Aquella noche, Gracy estaba para comérsela. La verdad es que la argentina, como mujer, no tenía desperdicio. Seguramente, por eso la ascendieron a segunda actriz en Selene, una editora de fotonovelas románticas, que contaba emotivas historias en las que dominaban el sentimiento y la fantasía. El formato era muy parecido al de los tebeos y el argumento de aquellos dramones, tan emotivos, casi siempre era el mismo: un triángulo amoroso en el que la segunda actriz ―un pendón desorejado, egoísta y ambicioso― intentaba con muy malas artes arrebatarle a la primera, que era una santa, el amor de un muchacho honesto, guapo, y trabajador ―aunque un poco lila para los tiempos que corrían―, aprovechándose de su buena fe. Aquella revista hacía la delicia de las amas de casa y despertaba las fantasías de las jovencitas soñadoras, hasta que llegó a España la anhelada “apertura”. Fue una noche muy hermosa. Por menos de cien pesetas, tomamos un bufet frío, en aquel marco incomparable frente al Palacio de las Naciones.
La suave brisa, que levantaban los chorros de agua de la Fuente Mágica, recorría la terraza para aliviar el bochorno estival y mover dócilmente la melenita de Graciela. No sé si seré capaz de contar lo que ocurrió entre nosotros: cierro los ojos y viene a mi memoria el soberbio espectáculo de la Fuente, la música trepidante de la orquesta de Armando Orefiche, y la voz, profunda y melodiosa, de José Guardiola, cantando aquellos temas inolvidables: Pequeña Flor, Venecia sin ti, Rogar, Verdes campiñas… La música y la magia, de una noche increíble, asaltan de nuevo mi imaginación con el recuerdo de un tiempo inolvidable; delirios de un ayer, quiméricos y hermosos, como un cuento de hadas.

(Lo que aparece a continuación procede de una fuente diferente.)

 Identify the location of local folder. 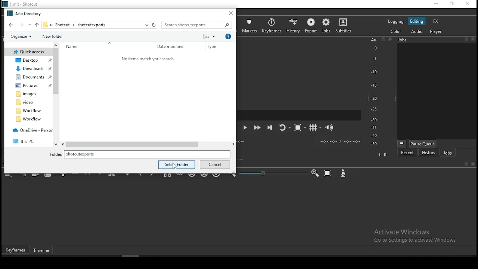
(28, 94).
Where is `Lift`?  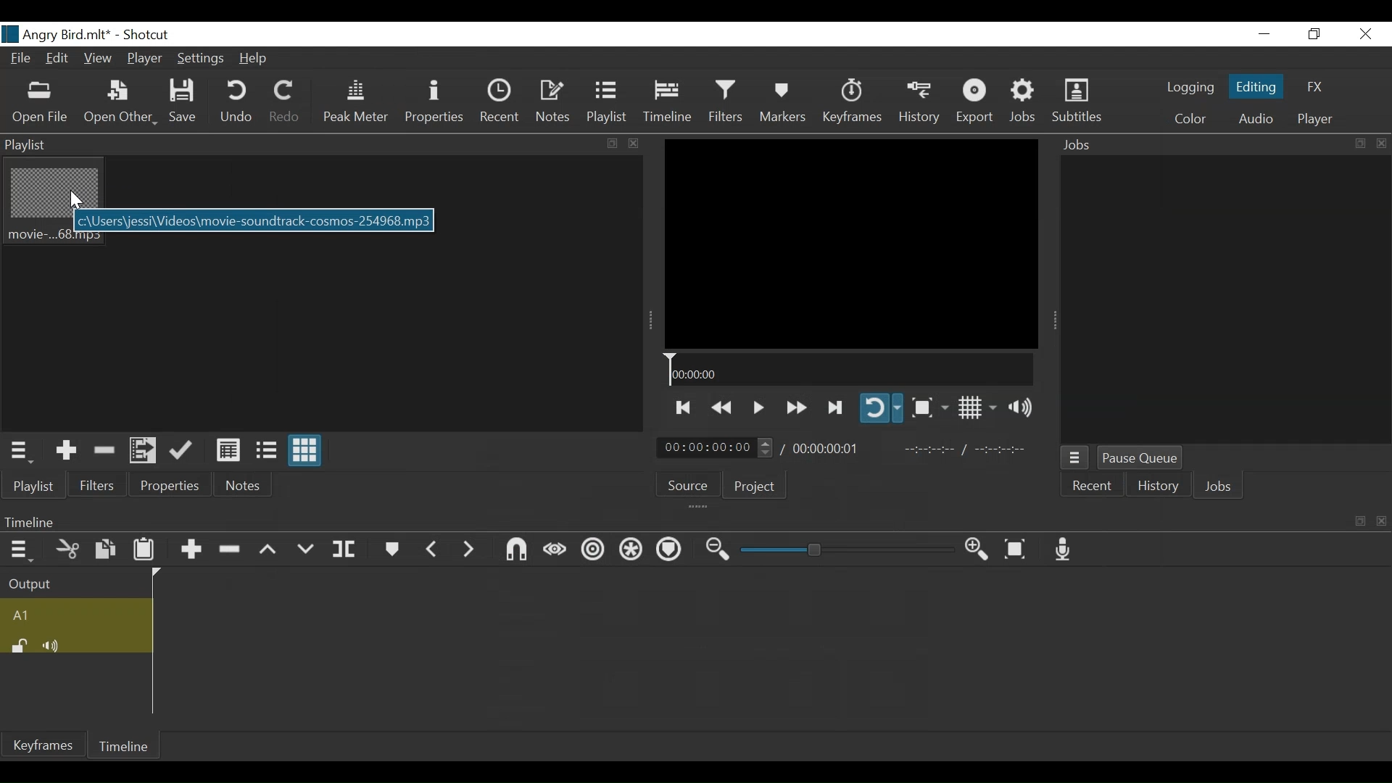 Lift is located at coordinates (268, 550).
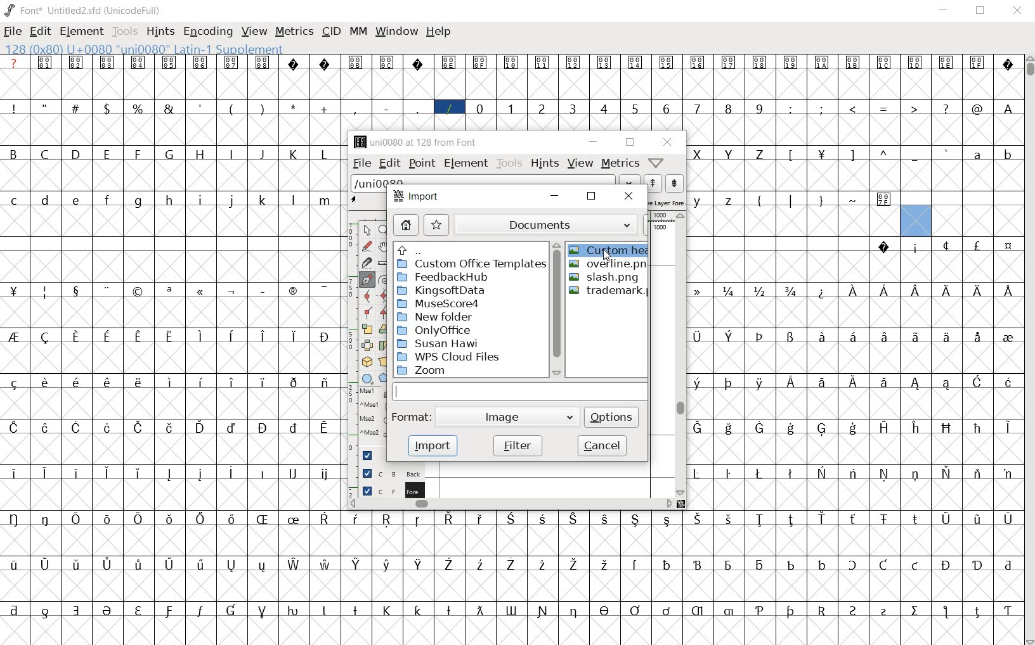  What do you see at coordinates (170, 520) in the screenshot?
I see `glyph` at bounding box center [170, 520].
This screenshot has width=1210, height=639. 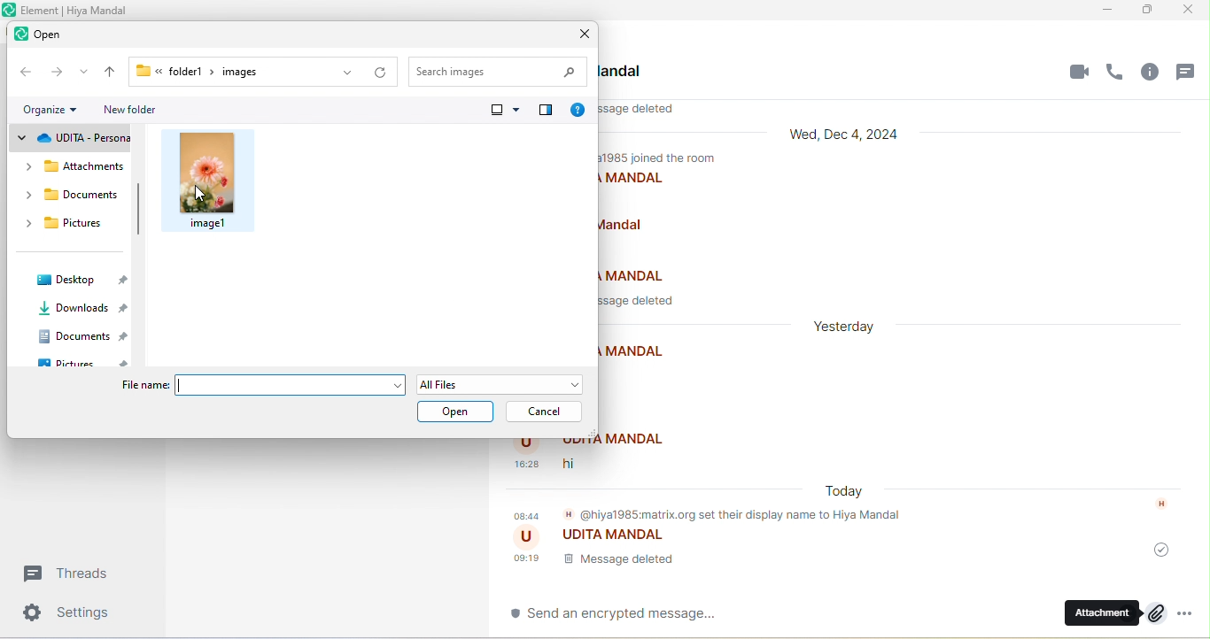 I want to click on yesterday, so click(x=854, y=324).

Aunque algo más joven de lo que aparentaba, Graciela era lo que se dice un monumento de mujer: tenía una mirada penetrante, unas formas redondeadas y un cuerpo que le daba un poderoso gancho sexual; de ahí que el papel de mala le quedara que ni pintado. El fotógrafo siempre se centraba en planos cortos y primeros planos, para realzar sus naturales encantos. Recuerdo una portada en la que aparecía echada sobre una tumbona, con la mirada fija en el espectador. Llevaba un picardías de color negro, casi transparente, que dejaba al descubierto el arranque de unos pechos deslumbrantes y unos muslos de ensueño. No obstante, lo que más llamaba la atención era aquella mirada arrebatadora y aquellos labios excitantes, que estaban diciendo “cómeme”.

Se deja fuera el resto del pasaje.